Elected to the Basketball Hall of Fame in 2003, Parish was also named to the NBA's 50th and 75th anniversary teams. His nickname was "the Chief", after the fictitious Chief Bromden, a silent, giant Native American character in the film One Flew Over the Cuckoo's Nest. According to Parish, former Celtics forward Cedric Maxwell gave him this nickname because of his stoic nature.

Early life 
Robert is the son of Robert Sr. and Ada Parish. He is the oldest of their four children.

Parish was already  tall in the seventh grade (age 12–13) when junior high coach Coleman Kidd first noticed him and encouraged him to play basketball, which was new to him. Coleman would come to the Parish family home if Robert missed a practice and gave Parish a basketball to practice with. It was at this time that Parish started wearing his uniform No. 00; on the day they passed out the uniforms in junior high school, it was the only jersey left.

“I really didn’t like basketball growing up.” Parish said, talking about how he focused instead on football, baseball, and track. “[Coach] Coleman would come to my house and take me to practice every day until I had to start showing up myself; I give all the credit to him.”

Parish attended Woodlawn High School in Shreveport, Louisiana, where he played for Coach Ken Ivy. He had previously attended Union High School until it was closed due to desegregation. Named All-American, All-State, All-District, and All-City in 1972, Parish led Woodlawn High School to the 1972 Louisiana High School Athletic Association Class AAAA state championship.

College career 

Parish attended Centenary College of Louisiana, playing for Coach Larry Little, from 1972–1976, choosing the school because it was close to his home. However, he received virtually no notice because of one of the most severe penalties ever levied by the National Collegiate Athletic Association.

"The reason why I chose Centenary is because of their coaches," Parish said. "I was very impressed with the coaches."

In 1965, the NCAA adopted the so-called "1.6 rule" to determine academic eligibility of incoming freshmen. Under its provisions, freshmen academically qualified if their high school grades and standardized test scores predicted a minimum college grade point average of 1.6 on a 4-point scale.
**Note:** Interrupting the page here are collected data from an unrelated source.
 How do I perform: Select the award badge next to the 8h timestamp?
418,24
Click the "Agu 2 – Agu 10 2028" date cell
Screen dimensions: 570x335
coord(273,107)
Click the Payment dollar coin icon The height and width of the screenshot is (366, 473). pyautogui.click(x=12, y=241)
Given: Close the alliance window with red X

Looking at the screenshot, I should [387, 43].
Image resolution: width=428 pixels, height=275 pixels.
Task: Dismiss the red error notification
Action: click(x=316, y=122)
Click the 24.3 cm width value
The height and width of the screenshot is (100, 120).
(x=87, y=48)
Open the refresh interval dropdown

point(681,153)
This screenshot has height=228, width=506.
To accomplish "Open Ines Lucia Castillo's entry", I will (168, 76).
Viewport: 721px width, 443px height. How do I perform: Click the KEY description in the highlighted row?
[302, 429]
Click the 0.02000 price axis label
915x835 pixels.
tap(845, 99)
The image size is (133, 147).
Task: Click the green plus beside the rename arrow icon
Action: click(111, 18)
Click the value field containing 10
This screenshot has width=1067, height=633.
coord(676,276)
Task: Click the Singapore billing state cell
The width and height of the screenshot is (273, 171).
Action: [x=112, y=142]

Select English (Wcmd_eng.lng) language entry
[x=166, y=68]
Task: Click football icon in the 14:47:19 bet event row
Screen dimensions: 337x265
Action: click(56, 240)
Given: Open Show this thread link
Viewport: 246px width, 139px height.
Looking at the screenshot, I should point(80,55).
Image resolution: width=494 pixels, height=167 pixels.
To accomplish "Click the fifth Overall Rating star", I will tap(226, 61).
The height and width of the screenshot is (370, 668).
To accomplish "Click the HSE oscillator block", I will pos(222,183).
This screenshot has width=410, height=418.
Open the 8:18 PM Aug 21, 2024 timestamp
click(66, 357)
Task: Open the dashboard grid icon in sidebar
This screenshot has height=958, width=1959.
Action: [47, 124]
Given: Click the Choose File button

Parish, who led Woodlawn High School in Shreveport to the Louisiana High School Athletic Association Class AAAA state championship in 1972, took a standardized test that did not fit the NCAA's formula; Centenary converted his score to an equivalent that fit the formula, which it had done for 12 other athletes in the previous two years. This was a violation of NCAA regulations; however, the NCAA had not paid any attention to the school's actions before Parish's recruitment.

Shortly before Parish was to enroll, the NCAA notified Centenary that he and four other basketball players whose test scores had been converted were ineligible to play there, but said that the school would not be subject to penalty if it rescinded the five scholarships. Centenary argued that the rule did not say that the school could not convert the scores of Parish and the other players, while the NCAA argued that Centenary could not use the test taken by Parish and the other players to establish eligibility.

When Centenary refused to pull the scholarships, the NCAA issued one of the most draconian sanctions in its history. The school's basketball program was put on probation for six years, during which time it was not only barred from postseason play, but its results and statistics were excluded from weekly statistics and its existence was not acknowledged in the NCAA's annual press guides.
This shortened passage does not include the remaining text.